Secure Service Implementation with Slice Isolation and WireGuard

TL;DR

This paper explores using WireGuard to provide encrypted VPN tunnels for secure, isolated network slices in 5G networks, demonstrating performance suitable for real-world cellular deployments.

Contribution

It presents a novel application of WireGuard for slice isolation in 5G, with real-life scenario evaluations showing its effectiveness and performance alignment with 5G KPIs.

Findings

Throughput ranges from 0.8 Gbps to 2.5 Gbps

Latency remains below 1 millisecond

WireGuard meets 5G performance standards

Abstract

Network slicing enables the provision of services for different verticals over a shared infrastructure.
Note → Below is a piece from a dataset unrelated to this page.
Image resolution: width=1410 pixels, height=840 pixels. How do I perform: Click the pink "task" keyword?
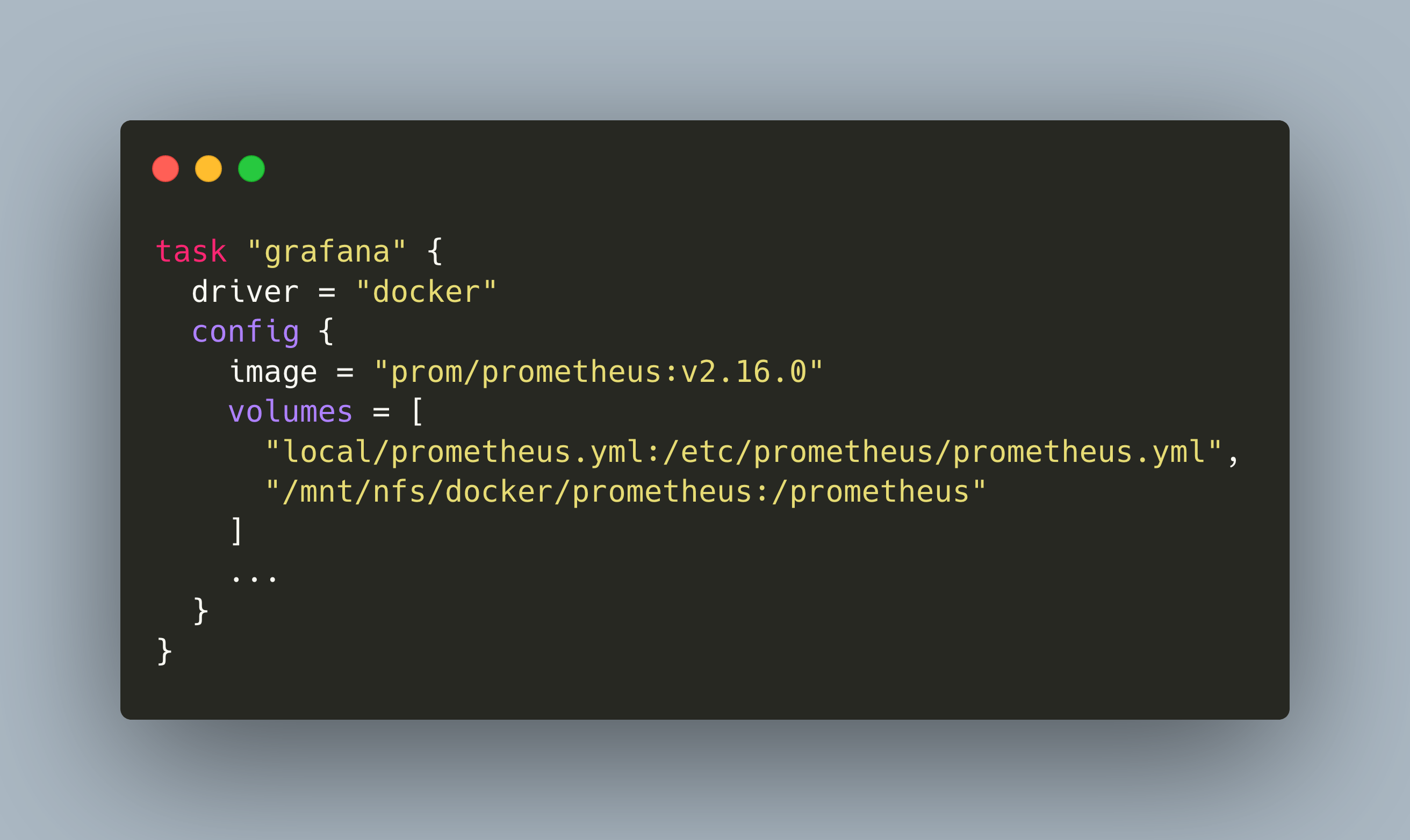[191, 252]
Nevertheless, security is still one of the main challenges when sharing resources. In this paper, we study how WireGuard can provide an encrypted Virtual Private Network (VPN) tunnel as a service between network functions in 5G setting. The open source management and orchestration entity deploys and orchestrates the network functions into network services and slices. We create multiple scenarios emulating a real-life cellular network deploying VPN-as-a-Service between the different network functions to secure and isolate network slices. The performance measurements demonstrate from 0.8 Gbps to 2.5 Gbps throughput and below 1ms delay between network functions using WireGuard. The performance evaluation results are aligned with 5G key performance indicators, making WireGuard suited to provide security in slice isolation in future generations of cellular networks.